→ Work to be completed: Starting with the line that has "You are a GUI" in the records below and stopping after the line that has "Where should I", output every line exactly and nothing else; skip pictures.

START Data in this exercise

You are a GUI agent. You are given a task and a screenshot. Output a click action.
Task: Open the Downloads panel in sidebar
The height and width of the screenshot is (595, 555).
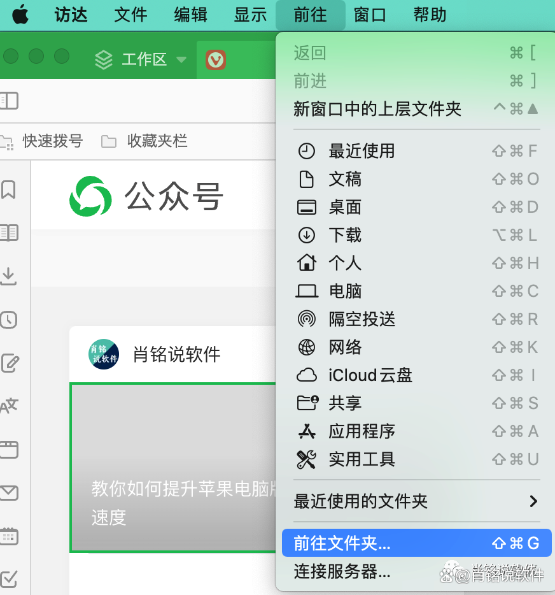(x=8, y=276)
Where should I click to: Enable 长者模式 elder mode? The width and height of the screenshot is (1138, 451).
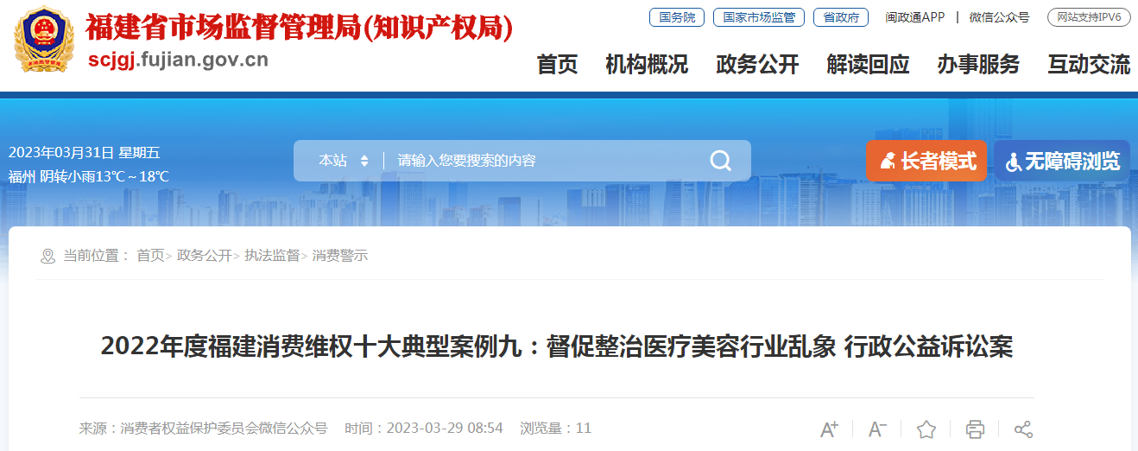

END Data in this exercise
START Data in this exercise

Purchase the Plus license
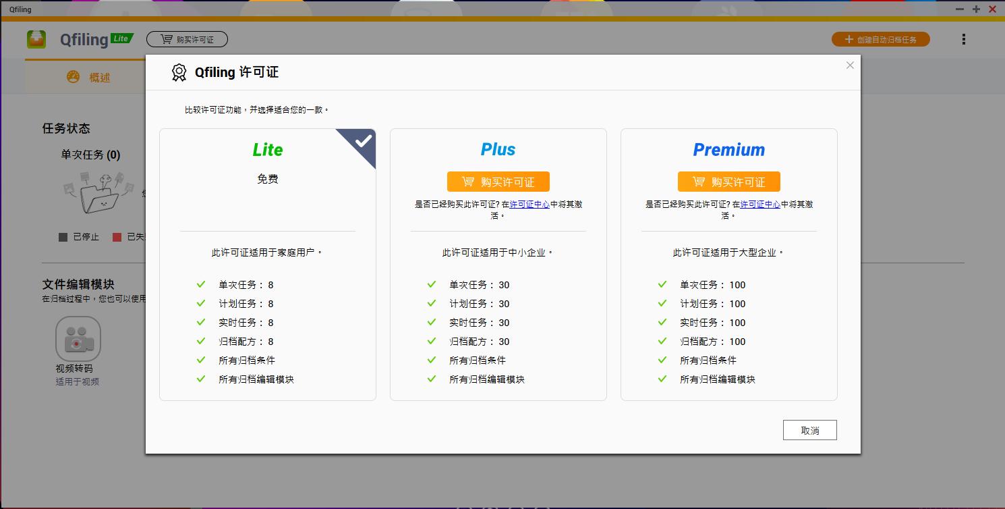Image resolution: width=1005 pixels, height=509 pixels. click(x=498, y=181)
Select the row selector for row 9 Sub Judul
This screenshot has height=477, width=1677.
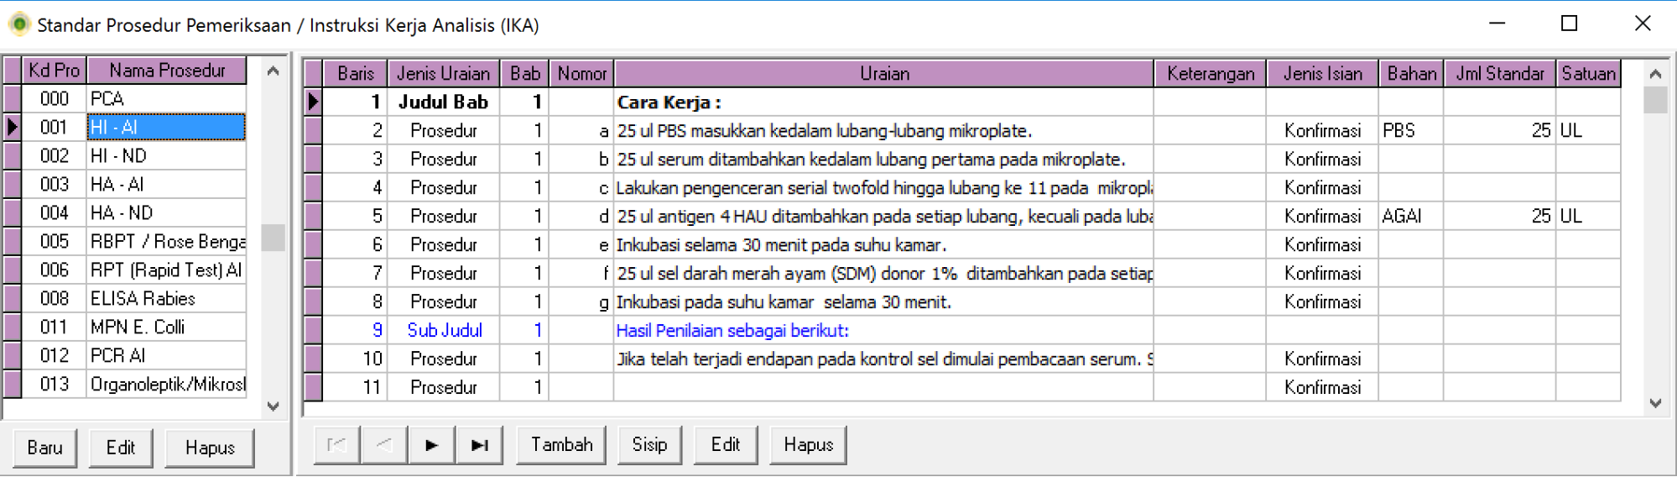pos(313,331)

END Data in this exercise
START Data in this exercise

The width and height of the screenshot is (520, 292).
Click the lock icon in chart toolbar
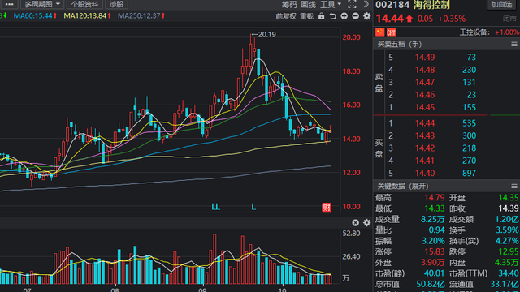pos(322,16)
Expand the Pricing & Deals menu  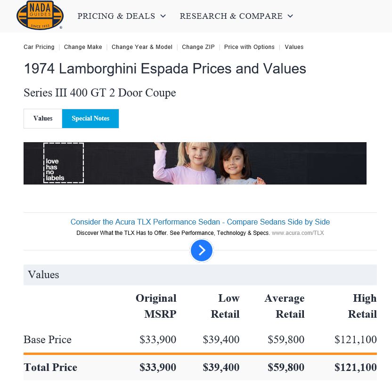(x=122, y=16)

END Data in this exercise

→ Response box:
You are a GUI agent. You are given a task and a screenshot. Output a click action.
Task: Open the Downloads panel in sidebar
The height and width of the screenshot is (595, 555).
(x=8, y=276)
Where should I click to: Enable 长者模式 elder mode? The width and height of the screenshot is (1138, 451).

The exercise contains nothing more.